Tuesday, October 2, 2007

WHY FIVE? by C.M. Mayo

Here is this week's appearance from a guest blogger!

Why Five?
by C.M. Mayo

C.M. Mayo http://www.cmmayo.com/ is the author of the widely-lauded travel memoir, Miraculous Air: Journey of a Thousand Miles through Baja California, the Other Mexico (Milkweed Editions) and Sky Over El Nido (Univ Georgia Press) which won the Flannery O'Connor Award. She is founding editor of the bilingual chapbook press, Tameme http://www.tameme.org/ and editor of the anthology of Mexican fiction and literary prose, Mexico: A Traveler's Literary Companion (Whereabouts Press).

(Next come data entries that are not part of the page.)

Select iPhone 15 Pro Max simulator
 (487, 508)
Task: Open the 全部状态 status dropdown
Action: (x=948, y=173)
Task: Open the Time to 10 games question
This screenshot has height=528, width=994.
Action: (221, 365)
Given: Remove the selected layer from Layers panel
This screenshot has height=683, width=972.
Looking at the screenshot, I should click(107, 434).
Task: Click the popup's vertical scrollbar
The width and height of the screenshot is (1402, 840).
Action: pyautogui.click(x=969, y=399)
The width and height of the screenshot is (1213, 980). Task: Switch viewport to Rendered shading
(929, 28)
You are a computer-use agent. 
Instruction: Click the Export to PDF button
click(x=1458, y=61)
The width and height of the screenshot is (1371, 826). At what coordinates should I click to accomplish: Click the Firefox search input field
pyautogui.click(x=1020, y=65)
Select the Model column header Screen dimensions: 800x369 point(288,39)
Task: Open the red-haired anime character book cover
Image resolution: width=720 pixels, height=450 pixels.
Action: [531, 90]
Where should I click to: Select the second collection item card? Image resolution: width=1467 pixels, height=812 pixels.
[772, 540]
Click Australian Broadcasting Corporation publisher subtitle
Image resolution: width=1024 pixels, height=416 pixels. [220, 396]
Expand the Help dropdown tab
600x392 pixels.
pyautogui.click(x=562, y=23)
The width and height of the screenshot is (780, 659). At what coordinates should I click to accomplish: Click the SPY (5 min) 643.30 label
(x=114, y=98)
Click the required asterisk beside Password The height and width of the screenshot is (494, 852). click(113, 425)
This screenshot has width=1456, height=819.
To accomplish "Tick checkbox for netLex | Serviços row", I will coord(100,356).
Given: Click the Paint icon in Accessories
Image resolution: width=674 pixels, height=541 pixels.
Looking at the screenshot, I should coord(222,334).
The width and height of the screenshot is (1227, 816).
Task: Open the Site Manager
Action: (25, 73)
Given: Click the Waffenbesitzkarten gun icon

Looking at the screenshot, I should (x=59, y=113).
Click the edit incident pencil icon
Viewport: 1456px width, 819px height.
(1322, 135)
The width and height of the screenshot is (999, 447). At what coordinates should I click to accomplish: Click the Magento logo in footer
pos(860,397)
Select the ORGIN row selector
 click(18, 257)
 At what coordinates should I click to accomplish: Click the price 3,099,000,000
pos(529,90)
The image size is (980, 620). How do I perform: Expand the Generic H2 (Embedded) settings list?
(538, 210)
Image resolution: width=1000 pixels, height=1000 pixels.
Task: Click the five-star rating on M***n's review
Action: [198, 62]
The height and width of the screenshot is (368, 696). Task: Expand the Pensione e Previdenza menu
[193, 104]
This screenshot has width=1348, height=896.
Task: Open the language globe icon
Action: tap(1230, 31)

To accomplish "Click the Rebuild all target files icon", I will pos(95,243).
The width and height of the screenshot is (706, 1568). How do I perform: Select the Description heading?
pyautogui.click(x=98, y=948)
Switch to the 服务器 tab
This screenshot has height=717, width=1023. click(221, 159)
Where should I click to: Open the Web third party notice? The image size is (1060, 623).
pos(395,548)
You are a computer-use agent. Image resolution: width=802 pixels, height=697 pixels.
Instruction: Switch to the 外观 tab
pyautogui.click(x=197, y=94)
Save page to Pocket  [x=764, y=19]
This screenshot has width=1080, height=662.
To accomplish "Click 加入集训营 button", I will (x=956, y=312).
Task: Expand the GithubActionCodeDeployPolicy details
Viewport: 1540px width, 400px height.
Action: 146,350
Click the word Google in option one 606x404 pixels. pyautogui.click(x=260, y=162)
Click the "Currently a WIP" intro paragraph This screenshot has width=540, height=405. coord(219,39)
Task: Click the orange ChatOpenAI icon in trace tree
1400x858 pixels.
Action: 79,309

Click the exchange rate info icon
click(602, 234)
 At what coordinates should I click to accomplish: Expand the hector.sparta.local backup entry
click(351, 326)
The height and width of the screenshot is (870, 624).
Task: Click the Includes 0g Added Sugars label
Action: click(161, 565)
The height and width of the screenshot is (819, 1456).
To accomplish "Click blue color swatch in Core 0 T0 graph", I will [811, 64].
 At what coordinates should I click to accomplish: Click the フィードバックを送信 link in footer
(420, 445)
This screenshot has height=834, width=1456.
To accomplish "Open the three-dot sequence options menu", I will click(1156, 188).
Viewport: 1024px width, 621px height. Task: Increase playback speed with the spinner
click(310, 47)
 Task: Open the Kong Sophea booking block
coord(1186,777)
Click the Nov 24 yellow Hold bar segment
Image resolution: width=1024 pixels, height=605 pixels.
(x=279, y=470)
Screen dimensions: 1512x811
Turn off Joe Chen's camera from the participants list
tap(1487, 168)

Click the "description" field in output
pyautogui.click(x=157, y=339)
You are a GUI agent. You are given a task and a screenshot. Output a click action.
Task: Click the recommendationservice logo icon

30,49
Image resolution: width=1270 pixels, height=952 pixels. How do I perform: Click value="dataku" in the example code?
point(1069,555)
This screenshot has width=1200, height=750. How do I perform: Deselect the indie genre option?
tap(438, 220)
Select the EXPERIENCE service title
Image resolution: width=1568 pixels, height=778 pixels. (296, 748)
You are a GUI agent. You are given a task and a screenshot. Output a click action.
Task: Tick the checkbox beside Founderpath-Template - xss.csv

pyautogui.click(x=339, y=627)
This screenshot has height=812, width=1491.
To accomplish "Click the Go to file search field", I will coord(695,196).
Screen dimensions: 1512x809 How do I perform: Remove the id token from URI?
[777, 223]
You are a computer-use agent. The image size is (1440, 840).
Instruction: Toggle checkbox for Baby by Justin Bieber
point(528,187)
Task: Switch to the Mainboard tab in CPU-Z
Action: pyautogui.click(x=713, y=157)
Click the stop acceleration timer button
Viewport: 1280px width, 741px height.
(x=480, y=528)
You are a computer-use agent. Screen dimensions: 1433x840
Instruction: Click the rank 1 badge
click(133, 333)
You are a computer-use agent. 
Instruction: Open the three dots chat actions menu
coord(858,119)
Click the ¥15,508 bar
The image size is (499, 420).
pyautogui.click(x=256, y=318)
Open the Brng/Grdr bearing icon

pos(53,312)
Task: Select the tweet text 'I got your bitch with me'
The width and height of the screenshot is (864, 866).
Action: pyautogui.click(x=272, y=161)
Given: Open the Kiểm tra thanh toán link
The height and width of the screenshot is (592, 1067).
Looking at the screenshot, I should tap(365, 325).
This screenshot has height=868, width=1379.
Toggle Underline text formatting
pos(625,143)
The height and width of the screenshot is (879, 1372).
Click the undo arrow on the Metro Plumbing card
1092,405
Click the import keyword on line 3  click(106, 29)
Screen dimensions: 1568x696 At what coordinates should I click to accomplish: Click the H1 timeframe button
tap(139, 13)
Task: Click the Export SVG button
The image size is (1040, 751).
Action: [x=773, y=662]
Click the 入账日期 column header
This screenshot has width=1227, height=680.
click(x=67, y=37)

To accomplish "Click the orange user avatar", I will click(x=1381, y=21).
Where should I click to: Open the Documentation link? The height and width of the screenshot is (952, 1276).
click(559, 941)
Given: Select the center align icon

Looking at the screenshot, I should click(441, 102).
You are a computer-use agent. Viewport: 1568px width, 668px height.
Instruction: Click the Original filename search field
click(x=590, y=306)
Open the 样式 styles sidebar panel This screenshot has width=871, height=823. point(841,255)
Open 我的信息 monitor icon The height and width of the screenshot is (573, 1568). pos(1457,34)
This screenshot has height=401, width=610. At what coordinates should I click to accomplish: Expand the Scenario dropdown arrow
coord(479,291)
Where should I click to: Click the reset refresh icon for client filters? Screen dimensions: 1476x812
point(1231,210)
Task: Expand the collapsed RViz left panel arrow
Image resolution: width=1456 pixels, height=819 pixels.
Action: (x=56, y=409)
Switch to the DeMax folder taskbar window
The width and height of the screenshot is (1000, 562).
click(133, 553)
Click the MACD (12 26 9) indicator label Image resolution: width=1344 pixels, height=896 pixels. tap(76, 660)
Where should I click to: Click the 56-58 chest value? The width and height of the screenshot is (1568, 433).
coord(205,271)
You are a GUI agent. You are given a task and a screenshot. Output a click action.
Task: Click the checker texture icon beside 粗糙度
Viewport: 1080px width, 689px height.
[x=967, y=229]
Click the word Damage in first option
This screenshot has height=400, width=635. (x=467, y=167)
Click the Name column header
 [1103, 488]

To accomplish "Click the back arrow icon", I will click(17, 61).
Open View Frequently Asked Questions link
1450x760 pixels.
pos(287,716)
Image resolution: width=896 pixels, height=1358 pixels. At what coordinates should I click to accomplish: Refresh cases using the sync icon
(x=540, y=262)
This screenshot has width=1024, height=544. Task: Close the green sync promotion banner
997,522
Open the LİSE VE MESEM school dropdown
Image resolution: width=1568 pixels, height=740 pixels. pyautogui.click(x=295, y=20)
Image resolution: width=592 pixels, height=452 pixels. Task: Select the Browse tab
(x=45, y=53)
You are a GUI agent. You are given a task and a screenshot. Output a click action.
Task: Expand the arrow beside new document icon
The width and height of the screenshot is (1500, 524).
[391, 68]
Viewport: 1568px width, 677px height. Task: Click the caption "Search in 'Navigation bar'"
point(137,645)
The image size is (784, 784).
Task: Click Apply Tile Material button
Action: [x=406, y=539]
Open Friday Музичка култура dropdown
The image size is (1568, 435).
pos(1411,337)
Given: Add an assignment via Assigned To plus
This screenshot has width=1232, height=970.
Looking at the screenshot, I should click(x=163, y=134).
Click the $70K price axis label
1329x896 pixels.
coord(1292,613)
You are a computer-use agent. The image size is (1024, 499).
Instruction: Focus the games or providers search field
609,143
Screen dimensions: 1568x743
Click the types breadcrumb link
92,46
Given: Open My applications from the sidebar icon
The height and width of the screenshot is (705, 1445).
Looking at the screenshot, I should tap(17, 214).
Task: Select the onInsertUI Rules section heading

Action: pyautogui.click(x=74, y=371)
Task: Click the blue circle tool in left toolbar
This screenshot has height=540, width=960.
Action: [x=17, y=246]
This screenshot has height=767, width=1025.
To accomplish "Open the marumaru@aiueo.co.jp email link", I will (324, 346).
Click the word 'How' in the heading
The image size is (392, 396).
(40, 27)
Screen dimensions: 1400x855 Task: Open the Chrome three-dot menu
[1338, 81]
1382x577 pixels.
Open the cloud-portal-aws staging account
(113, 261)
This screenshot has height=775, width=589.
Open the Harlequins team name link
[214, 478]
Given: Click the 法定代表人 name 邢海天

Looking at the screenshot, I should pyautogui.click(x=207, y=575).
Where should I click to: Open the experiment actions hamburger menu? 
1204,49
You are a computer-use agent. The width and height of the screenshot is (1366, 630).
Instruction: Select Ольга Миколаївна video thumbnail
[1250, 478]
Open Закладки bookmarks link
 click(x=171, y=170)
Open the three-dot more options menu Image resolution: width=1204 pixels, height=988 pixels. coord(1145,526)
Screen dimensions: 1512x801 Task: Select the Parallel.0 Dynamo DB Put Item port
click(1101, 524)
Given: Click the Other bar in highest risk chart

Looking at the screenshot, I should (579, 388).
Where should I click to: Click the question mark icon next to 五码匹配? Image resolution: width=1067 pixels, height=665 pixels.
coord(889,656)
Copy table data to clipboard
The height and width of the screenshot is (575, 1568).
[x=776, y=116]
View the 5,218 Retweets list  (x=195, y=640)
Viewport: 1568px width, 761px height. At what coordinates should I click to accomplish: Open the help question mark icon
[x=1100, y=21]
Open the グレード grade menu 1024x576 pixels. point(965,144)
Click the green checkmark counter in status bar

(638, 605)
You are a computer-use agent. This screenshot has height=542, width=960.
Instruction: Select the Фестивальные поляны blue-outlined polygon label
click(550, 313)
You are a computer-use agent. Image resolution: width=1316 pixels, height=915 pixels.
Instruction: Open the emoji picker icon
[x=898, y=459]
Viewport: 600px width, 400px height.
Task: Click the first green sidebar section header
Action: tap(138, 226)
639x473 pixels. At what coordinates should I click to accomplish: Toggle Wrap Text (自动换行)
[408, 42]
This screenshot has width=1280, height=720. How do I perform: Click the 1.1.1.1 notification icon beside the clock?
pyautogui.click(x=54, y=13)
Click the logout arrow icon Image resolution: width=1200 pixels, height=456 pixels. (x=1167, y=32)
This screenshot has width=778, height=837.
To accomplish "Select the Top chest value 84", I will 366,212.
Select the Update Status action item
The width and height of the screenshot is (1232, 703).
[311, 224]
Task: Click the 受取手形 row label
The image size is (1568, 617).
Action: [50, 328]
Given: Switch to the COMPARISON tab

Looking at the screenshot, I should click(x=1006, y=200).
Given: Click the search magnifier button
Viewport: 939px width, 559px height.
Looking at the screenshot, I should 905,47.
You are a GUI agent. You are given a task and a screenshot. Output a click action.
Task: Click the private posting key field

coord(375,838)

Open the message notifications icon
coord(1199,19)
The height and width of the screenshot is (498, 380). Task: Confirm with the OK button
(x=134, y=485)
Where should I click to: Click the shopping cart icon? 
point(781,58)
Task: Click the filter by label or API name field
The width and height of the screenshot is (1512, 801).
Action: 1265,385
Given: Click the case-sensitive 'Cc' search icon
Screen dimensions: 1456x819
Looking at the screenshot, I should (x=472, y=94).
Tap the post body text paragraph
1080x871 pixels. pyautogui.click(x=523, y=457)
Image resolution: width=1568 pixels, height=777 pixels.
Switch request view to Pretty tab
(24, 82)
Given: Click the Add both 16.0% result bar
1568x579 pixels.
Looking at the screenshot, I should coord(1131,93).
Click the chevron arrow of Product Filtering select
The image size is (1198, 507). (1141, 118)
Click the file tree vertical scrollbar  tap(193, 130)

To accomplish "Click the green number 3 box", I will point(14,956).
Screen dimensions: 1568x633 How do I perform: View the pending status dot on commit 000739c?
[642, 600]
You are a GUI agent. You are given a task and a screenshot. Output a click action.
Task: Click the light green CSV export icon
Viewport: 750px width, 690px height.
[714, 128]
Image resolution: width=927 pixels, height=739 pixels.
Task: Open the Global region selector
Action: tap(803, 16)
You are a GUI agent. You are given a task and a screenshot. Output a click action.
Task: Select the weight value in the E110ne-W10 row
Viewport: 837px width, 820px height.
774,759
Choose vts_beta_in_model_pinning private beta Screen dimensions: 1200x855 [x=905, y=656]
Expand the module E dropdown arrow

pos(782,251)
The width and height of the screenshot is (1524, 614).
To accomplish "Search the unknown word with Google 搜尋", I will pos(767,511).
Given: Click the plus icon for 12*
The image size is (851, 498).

She teaches at the Writers Center http://www.writer.org/ near Washington DC and via Dancing Chiva http://www.dancingchiva.com/in Mexico City. She blogs at Madam Mayo http://madammayo.blogspot.com/ .

No time to write? Ha. You've five mintes, I'll bet--- and if you really, truly do not, lock yourself in the bathroom, OK? You might be amazed at what you can come up with in five concentrated minutes. Need a nudge? Here www.cmmayo.com/d5mwe.html --- free--- are 365 five minute writing exercises.

Why five minutes? Five reasons:

#1. To Train the Brain to Get Into the Habit of Writing How do you write a 500 page book? Or, for that matter, a poem? A piddling 5 minutes at a time. When you're not feeling ready to commit to writing a short story, magazine article, or, (gulp) a novel, brief exercises (which of course, can expand to any length of time) can serve as a bit of track to run on, as it were. The more often you write, the easier it gets.

#2. To Train the Brain to Imagine More Vividly with Ease And how do you conjure a vivid world for readers? By use of vivid detail that appeals to the senses (smell, sight, hearing, taste, and touch), by convincingly conveying other points of view and by playfully exploring that ever-strange energy of 'what if?' For the most part, these are the tasks of the 5 minute writing exercises.

#3. To Enhance the Flow Tomorrow Alas, there are days--- even for full-time writers--- when it is impossible to block out the ideal number of hours for writing. On such days, if you can write intensely for 5 minutes--- even just 5 minutes--- the writing "muscle" stays pumped so that the following day, the writing once again flows.

#4. To Bust a Block For those with writers block--- whose excuses usually include variations of "I don't have time" and/or "my writing must be super special & perfect or else why bother" --- five minutes is a low bar indeed. (By the way, if the block is bad, try setting an alarm clock or an egg timer, and promise yourself, when it rings in 5 minutes, you'll quit writing. A bit of reverse psychology.)

#5. To Seed Something Big & Wonderful Pourquoi pas?